CF 105400H - Pirate's Booty
We have a line of ships, each ship behaving like a container with a fixed maximum number of crate slots. Initially all ships are empty. Over time, crates are poured into a chosen ship index.
Rating: -
Tags: -
Solve time: 2m 9s
Verified: no
Solution
Problem Understanding
We have a line of ships, each ship behaving like a container with a fixed maximum number of crate slots. Initially all ships are empty. Over time, crates are poured into a chosen ship index. If that ship is already full, the overflow continues to the next ship, and so on, until either all crates are placed or we run past the last ship, in which case the remaining crates are discarded.
The second type of query asks for the current number of crates stored in a specific ship at that moment in time, after all previous loads have been processed.
So the system is a dynamic one dimensional pipeline with capacities, where every update is a “push forward until space is found” operation, and every query is a point inspection.
The constraints push us away from any naive simulation. With up to 100,000 ships and 100,000 operations, a straightforward approach that walks forward ship by ship for each load can degrade to quadratic behavior. In the worst case, every load starts at ship 1 and propagates almost to ship N, producing about 10^10 primitive operations, which is far beyond the limit for 2 seconds.
A more subtle issue appears in partial filling. A single ship may be visited many times across different load operations, each time receiving only a small number of crates until it eventually fills up. Any solution that processes crates one by one or updates capacity incrementally without aggregation will silently time out even if logically correct.
Edge cases worth explicitly considering include a chain of fully saturated ships at the beginning, where loads immediately skip forward, for example:
Input:
5 1
0 0 10 10 10
1 1 7
Here ships 1 and 2 are already full or effectively unusable, so the load must begin at ship 3. A naive implementation that does not skip efficiently will waste time checking ships 1 and 2 repeatedly.
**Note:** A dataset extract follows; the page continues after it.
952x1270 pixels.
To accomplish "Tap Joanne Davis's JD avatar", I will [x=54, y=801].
Another edge case is repeated small loads:
3 3
5 5 5
1 1 1
1 1 1
1 1 1
Even though each operation is tiny, any approach that redistributes crate-by-crate becomes too slow because it repeats work over the same indices.
Approaches
The brute-force simulation is straightforward. For each load operation, we start at the given ship index and move forward. At each ship, we take as many crates as possible up to its remaining capacity, subtracting from the incoming amount, and continue to the next ship if needed. This is correct because it exactly follows the rules of overflow propagation.
The problem is that this scan can revisit long prefixes of ships many times. If every operation starts near the front, each update can take O(N), leading to O(NM) behavior in the worst case.
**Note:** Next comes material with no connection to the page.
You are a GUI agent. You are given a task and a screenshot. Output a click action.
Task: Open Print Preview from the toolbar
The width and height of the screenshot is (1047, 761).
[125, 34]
The key structural observation is that a ship only becomes “irrelevant” once it reaches full capacity. After that moment, it never contributes to future allocations again except as a skip point. This means the active set of useful positions only shrinks over time. If we can efficiently jump over full ships, each ship can be eliminated once, which suggests a disjoint set union style “next alive position” structure or a segment tree that supports fast “find first non-full” queries.
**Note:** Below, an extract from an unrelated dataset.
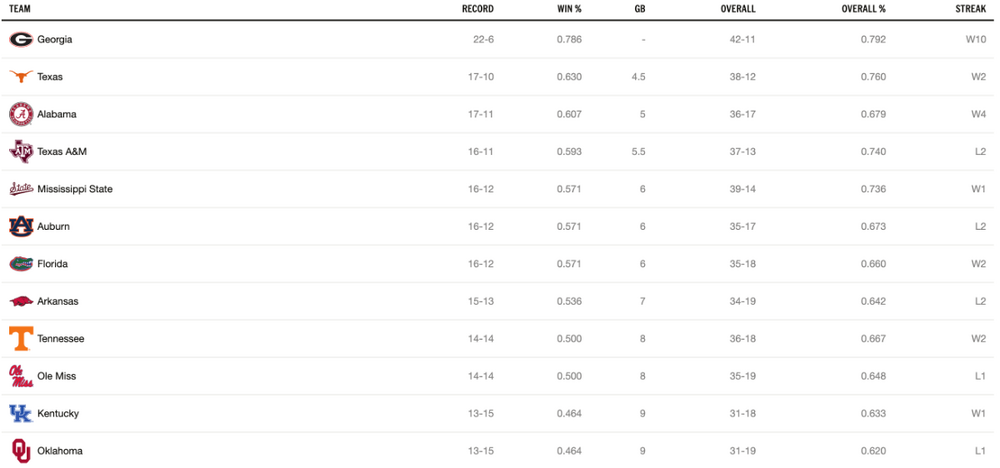Sort by the RECORD column header
This screenshot has width=1000, height=468.
click(x=478, y=9)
We maintain remaining capacity per ship. For each load, instead of scanning every index, we repeatedly jump to the next ship at or after the starting position that still has remaining capacity. We then push as much as possible into it. If it becomes full, we mark it as inactive so future jumps skip it entirely.
This reduces repeated scanning over full ships and turns the problem into a sequence of jumps and updates.
| Approach | Time Complexity | Space Complexity | Verdict |
|---|---|---|---|
| Brute Force Simulation | O(NM) | O(N) | Too slow |
| Segment Tree / DSU Jumps | O((N + M) log N) | O(N) | Accepted |
Algorithm Walkthrough
We store an array rem[i] = G[i], representing remaining capacity for each ship. We also maintain a data structure that can quickly find the first index at or beyond a position that still has positive remaining capacity. A segment tree storing maximum remaining capacity over ranges is sufficient for this.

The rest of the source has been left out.